**Work item:** Scan the entries below for the word "screenshot", then copy each line that holds it.

____ Available data

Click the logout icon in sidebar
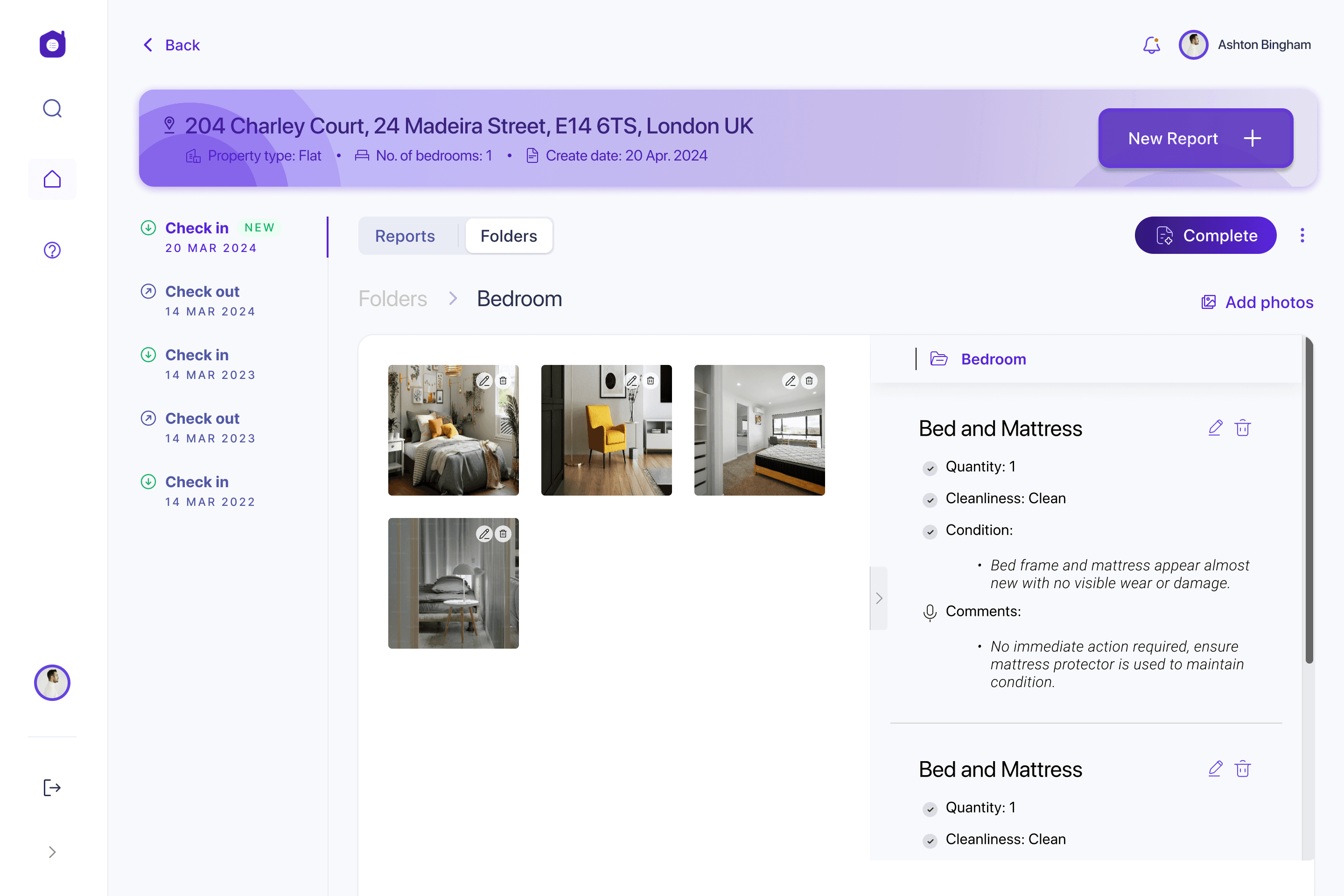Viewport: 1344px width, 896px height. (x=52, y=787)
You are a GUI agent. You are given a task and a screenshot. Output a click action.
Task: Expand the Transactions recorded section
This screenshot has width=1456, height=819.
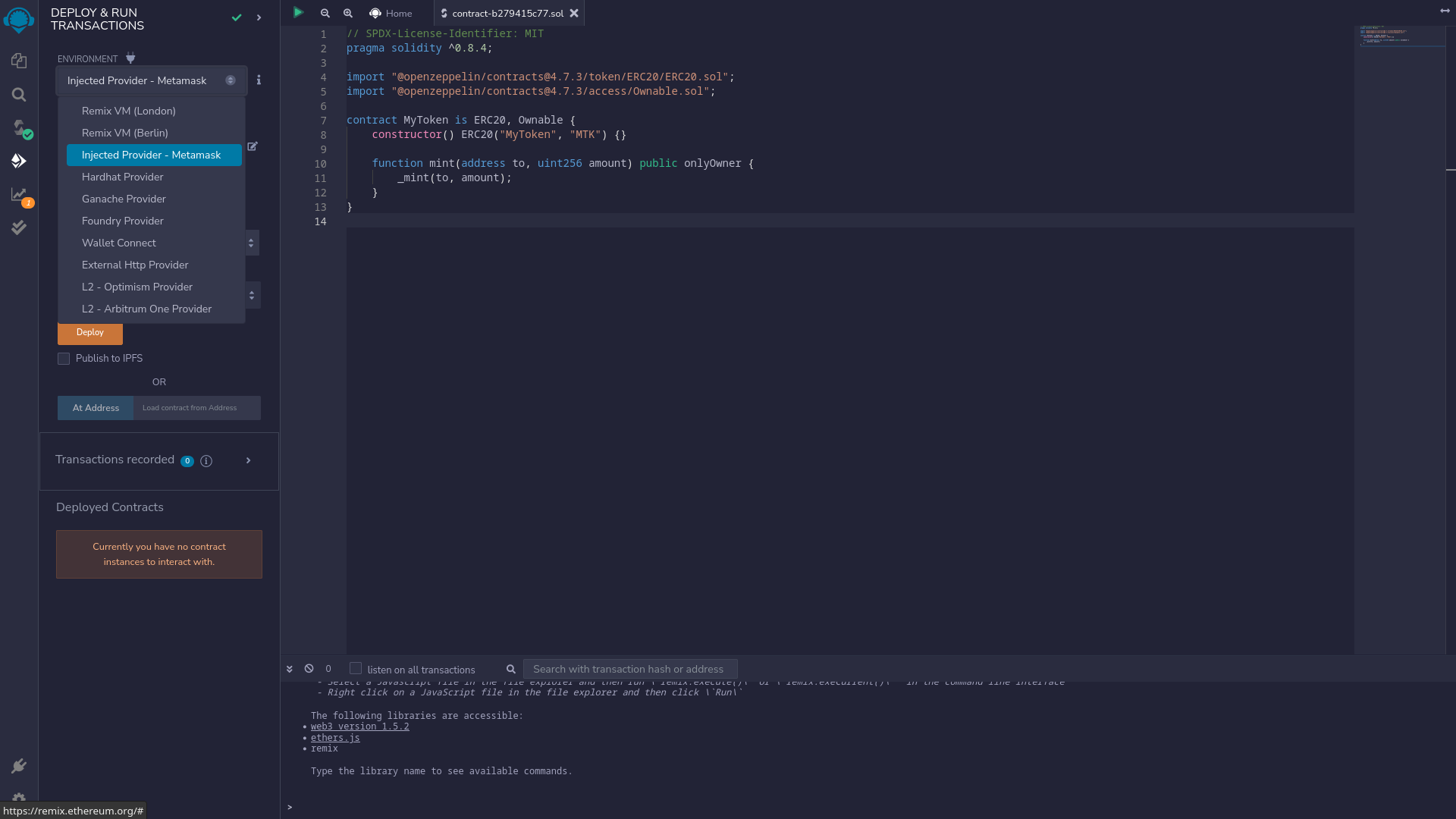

________

**Response:**
You are a GUI agent. You are given a task and a screenshot. Output a click action.
This screenshot has width=1456, height=819.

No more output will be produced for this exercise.